[Text segment]
For our extensions, the necessary binding code spans only four lines:
PYBIND11_MODULE(TORCH_EXTENSION_NAME, m) {
m.def("forward", &lltm_forward, "LLTM forward");
m.def("backward", &lltm_backward, "LLTM backward");
}
One bit to note here is the macro TORCH_EXTENSION_NAME
. The torch extension
build will define it as the name you give your extension in the setup.py
script. In this case, the value of TORCH_EXTENSION_NAME
would be 《lltm_cpp》.
This is to avoid having to maintain the name of the extension in two places
(the build script and your C++ code), as a mismatch between the two can lead to
nasty and hard to track issues.

[Stated goal 1] Identify every line in the rows below that contains the string "Switch", and copy each of those lines in full.

(Data entries)
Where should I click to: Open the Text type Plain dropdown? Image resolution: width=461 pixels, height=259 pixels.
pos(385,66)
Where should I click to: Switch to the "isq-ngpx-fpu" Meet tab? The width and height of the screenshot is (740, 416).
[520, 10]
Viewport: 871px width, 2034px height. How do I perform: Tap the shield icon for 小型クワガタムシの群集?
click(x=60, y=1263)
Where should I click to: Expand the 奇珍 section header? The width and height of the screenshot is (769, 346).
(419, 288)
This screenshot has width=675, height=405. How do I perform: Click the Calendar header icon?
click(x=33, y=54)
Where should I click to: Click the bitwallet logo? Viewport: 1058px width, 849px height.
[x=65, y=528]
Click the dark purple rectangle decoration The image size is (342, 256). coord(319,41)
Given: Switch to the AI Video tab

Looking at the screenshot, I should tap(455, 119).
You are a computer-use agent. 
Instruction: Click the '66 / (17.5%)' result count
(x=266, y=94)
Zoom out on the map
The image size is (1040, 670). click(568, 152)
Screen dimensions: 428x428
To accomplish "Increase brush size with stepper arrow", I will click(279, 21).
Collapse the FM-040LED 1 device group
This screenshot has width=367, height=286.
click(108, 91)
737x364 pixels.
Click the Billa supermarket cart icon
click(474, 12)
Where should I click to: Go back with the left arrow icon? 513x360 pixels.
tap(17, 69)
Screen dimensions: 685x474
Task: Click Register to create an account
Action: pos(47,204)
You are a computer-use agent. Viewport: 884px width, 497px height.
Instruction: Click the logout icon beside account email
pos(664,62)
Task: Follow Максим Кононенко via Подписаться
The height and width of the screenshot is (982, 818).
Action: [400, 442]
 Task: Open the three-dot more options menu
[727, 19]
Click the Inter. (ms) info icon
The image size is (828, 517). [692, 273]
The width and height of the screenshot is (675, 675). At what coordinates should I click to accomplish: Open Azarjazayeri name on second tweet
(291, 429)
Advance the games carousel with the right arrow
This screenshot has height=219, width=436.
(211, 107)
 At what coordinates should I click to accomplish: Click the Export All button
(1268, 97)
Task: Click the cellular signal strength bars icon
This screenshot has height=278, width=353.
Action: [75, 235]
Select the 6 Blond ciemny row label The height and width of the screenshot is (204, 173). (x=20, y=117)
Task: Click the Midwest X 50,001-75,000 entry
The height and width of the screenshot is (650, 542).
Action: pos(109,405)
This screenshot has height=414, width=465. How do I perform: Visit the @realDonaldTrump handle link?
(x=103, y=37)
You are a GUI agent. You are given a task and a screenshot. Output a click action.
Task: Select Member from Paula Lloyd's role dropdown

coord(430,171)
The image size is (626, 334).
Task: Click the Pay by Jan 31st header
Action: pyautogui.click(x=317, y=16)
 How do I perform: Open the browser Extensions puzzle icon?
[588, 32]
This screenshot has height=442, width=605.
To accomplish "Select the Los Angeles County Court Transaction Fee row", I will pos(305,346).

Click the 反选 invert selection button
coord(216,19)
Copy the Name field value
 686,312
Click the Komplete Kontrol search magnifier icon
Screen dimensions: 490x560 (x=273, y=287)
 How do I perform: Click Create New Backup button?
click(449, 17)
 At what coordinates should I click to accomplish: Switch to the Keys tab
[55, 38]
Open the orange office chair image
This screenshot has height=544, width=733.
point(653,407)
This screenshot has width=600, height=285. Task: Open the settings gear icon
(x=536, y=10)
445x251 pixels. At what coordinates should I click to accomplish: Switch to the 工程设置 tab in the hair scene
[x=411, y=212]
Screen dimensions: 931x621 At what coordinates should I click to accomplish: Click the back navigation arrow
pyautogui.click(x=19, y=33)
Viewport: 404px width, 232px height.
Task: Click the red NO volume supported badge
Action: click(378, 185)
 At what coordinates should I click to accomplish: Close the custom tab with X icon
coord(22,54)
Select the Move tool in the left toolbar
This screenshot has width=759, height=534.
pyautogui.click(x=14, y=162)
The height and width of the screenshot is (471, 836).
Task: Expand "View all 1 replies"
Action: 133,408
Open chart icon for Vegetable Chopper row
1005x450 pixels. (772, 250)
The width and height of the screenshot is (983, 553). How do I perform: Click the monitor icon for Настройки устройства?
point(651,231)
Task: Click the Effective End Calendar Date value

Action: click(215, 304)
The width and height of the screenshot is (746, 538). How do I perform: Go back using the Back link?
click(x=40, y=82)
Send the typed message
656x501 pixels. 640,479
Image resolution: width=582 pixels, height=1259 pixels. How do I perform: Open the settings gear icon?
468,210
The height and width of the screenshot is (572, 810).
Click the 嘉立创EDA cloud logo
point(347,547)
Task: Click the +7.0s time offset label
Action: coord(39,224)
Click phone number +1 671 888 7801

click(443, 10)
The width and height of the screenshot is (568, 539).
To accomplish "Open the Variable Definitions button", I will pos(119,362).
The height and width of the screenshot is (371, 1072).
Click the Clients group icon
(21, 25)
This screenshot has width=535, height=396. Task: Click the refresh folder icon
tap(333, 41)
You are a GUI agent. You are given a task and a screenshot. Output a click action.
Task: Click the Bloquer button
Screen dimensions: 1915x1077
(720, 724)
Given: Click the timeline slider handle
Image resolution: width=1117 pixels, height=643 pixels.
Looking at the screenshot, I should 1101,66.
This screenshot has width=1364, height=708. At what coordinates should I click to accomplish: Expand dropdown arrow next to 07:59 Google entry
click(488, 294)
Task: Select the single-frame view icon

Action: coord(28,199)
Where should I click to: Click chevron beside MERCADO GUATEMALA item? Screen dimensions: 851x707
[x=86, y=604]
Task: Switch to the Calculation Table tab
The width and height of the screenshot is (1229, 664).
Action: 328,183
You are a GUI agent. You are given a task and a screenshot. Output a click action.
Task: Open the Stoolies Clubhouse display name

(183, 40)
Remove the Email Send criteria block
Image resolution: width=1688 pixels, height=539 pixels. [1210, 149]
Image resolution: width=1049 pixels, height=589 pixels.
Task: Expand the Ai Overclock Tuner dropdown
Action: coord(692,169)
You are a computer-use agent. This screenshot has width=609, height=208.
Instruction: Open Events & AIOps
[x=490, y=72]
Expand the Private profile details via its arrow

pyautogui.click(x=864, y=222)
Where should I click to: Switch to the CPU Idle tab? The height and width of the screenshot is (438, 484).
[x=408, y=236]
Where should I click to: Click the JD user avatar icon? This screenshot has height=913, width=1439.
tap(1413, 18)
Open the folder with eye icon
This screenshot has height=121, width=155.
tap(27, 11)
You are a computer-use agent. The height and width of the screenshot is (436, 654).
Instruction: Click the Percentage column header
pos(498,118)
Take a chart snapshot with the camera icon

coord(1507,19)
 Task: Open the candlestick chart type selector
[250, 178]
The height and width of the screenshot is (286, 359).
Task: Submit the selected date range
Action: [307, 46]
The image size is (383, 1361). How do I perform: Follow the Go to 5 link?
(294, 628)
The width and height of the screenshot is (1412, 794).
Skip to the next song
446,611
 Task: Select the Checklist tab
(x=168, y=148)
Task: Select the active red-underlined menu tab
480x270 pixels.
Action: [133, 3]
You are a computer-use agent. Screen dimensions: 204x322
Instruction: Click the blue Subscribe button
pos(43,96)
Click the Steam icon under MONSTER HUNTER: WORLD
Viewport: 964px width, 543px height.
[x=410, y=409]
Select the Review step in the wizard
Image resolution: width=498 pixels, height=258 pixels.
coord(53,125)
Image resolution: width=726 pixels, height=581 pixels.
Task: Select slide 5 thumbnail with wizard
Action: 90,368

[Stated goal 2] Return everything from "This is to avoid" down to "to track issues." in the passage above about extension binding code, copied word for word.

[Exercise output 1]
Where should I click to: Switch to the "isq-ngpx-fpu" Meet tab? The width and height of the screenshot is (740, 416).
Given: Switch to the AI Video tab
 At what coordinates should I click to accomplish: Switch to the Keys tab
445x251 pixels. At what coordinates should I click to accomplish: Switch to the 工程设置 tab in the hair scene
Task: Switch to the Calculation Table tab
Where should I click to: Switch to the CPU Idle tab? The height and width of the screenshot is (438, 484).

[Exercise output 2]
This is to avoid having to maintain the name of the extension in two places
(the build script and your C++ code), as a mismatch between the two can lead to
nasty and hard to track issues.